## Problem statement
Write out the data verbatim from the line with "The height and width of the screenshot is (819, 1456)." to the line with "Action: coord(256,459)", both included.
[Start of Data records]
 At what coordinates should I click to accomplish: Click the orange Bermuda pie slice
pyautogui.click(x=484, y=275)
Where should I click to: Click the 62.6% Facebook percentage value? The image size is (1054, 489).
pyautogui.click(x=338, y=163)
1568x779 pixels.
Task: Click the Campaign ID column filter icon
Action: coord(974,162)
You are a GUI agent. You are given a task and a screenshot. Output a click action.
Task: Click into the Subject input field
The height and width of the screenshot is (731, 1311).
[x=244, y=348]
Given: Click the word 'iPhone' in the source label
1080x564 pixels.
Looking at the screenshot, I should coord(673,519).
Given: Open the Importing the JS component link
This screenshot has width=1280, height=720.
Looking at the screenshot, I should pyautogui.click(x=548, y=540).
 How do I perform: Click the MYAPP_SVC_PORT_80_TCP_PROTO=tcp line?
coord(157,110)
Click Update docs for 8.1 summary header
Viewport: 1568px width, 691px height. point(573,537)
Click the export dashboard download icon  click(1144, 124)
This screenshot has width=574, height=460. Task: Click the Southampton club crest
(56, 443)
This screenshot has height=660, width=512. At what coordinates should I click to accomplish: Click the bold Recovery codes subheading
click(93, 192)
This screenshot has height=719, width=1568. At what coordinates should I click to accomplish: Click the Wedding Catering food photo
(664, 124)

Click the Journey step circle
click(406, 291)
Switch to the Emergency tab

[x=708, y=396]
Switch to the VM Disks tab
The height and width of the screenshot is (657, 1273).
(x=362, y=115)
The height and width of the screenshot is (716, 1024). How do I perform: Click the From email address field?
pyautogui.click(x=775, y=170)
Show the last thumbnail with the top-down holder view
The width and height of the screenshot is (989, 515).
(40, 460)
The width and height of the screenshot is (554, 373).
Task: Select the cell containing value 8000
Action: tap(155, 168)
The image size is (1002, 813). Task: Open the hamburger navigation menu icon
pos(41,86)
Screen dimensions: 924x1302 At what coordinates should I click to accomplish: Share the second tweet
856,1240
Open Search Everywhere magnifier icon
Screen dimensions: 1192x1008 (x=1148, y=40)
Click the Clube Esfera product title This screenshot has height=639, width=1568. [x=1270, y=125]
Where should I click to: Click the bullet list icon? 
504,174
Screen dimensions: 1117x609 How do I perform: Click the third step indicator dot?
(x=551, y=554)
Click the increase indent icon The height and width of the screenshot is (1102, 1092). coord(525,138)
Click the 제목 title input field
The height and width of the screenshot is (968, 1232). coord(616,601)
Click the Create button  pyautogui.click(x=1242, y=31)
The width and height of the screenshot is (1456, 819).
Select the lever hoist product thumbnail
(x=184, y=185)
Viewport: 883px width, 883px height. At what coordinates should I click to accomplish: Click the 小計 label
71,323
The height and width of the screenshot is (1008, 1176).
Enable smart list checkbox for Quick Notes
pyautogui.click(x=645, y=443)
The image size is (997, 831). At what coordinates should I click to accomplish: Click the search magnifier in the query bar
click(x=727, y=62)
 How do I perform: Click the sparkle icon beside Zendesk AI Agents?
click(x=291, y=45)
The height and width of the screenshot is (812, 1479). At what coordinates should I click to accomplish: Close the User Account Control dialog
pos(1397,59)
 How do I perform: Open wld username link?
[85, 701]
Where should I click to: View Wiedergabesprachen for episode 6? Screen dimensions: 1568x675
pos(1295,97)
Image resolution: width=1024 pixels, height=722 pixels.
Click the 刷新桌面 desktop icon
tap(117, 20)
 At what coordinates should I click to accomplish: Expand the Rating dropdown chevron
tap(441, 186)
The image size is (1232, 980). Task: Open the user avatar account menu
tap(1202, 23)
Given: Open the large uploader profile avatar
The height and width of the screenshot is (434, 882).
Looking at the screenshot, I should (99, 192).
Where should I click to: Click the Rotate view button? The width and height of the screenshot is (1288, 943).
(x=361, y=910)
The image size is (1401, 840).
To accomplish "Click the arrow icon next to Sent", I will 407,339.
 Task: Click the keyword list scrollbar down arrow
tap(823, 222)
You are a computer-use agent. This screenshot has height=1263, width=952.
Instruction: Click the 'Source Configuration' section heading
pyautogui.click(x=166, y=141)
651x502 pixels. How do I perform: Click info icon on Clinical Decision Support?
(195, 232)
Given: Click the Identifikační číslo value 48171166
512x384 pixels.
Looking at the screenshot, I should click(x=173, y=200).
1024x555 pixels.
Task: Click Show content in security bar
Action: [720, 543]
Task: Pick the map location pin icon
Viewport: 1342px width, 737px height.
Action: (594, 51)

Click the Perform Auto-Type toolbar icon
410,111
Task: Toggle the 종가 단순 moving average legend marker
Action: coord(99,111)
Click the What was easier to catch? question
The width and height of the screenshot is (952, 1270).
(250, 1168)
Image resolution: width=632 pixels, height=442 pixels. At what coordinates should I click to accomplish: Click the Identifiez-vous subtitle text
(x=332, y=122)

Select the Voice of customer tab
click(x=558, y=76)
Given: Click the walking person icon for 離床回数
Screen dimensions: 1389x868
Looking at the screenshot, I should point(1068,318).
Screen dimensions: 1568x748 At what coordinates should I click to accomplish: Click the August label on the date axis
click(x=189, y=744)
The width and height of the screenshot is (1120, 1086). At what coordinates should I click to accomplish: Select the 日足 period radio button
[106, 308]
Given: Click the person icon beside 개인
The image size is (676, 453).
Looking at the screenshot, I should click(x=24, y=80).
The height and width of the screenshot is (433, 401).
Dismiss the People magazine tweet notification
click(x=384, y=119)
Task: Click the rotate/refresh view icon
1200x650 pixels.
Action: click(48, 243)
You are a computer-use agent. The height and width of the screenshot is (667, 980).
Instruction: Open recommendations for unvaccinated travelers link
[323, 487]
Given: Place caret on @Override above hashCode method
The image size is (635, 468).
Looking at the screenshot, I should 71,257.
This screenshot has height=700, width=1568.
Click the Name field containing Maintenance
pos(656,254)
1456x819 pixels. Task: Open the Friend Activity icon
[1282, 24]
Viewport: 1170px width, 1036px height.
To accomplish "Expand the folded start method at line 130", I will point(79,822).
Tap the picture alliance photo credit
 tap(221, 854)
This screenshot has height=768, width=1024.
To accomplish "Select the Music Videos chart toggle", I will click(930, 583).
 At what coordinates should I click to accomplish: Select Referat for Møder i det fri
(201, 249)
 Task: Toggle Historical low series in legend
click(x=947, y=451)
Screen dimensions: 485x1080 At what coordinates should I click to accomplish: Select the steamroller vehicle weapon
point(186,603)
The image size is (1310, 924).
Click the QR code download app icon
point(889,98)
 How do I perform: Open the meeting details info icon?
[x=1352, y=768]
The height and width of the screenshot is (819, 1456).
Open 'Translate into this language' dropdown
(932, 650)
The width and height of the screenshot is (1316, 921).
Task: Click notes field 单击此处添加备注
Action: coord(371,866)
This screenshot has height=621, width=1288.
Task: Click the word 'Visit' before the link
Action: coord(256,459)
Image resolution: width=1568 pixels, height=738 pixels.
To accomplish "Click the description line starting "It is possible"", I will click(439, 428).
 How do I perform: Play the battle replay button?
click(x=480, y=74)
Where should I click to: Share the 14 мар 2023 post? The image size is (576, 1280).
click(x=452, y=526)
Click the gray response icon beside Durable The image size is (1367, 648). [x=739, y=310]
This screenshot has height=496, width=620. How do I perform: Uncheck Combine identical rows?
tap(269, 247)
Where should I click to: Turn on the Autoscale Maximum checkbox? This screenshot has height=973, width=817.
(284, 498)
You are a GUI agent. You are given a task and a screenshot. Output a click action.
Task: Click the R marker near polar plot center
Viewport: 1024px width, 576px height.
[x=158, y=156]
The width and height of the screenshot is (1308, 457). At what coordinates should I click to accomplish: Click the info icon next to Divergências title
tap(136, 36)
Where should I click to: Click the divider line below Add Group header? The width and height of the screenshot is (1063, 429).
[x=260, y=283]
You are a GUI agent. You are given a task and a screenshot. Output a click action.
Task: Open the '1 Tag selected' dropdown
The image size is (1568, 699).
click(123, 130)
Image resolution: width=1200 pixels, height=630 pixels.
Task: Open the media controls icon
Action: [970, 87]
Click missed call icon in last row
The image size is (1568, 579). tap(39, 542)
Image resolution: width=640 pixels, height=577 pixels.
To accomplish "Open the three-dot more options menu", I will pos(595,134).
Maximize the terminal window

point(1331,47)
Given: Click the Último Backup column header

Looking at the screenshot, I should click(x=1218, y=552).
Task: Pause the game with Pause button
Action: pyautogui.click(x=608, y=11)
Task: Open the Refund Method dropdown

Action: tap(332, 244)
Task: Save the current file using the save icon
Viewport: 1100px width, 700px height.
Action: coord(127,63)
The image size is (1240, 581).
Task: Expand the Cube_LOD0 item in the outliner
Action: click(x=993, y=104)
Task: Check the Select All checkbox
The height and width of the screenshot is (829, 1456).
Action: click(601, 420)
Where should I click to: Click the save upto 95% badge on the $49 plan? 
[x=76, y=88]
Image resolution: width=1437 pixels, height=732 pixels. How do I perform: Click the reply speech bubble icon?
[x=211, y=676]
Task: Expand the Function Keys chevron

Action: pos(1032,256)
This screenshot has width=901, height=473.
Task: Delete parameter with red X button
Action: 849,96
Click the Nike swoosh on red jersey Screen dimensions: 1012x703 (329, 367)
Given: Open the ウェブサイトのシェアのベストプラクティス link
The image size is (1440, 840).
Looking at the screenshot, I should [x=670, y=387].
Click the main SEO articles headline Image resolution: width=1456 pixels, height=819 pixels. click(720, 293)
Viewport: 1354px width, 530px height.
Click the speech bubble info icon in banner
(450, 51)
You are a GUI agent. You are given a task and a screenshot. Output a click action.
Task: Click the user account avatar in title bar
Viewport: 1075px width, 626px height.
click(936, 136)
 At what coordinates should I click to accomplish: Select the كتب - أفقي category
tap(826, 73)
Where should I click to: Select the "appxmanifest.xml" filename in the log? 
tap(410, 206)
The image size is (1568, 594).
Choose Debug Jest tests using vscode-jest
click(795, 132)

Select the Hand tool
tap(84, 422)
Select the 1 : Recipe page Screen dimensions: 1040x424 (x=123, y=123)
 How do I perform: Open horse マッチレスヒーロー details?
[End of Data records]
## Solution below
The height and width of the screenshot is (819, 1456).
Open 'Translate into this language' dropdown
(932, 650)
The width and height of the screenshot is (1316, 921).
Task: Click notes field 单击此处添加备注
Action: coord(371,866)
This screenshot has height=621, width=1288.
Task: Click the word 'Visit' before the link
Action: coord(256,459)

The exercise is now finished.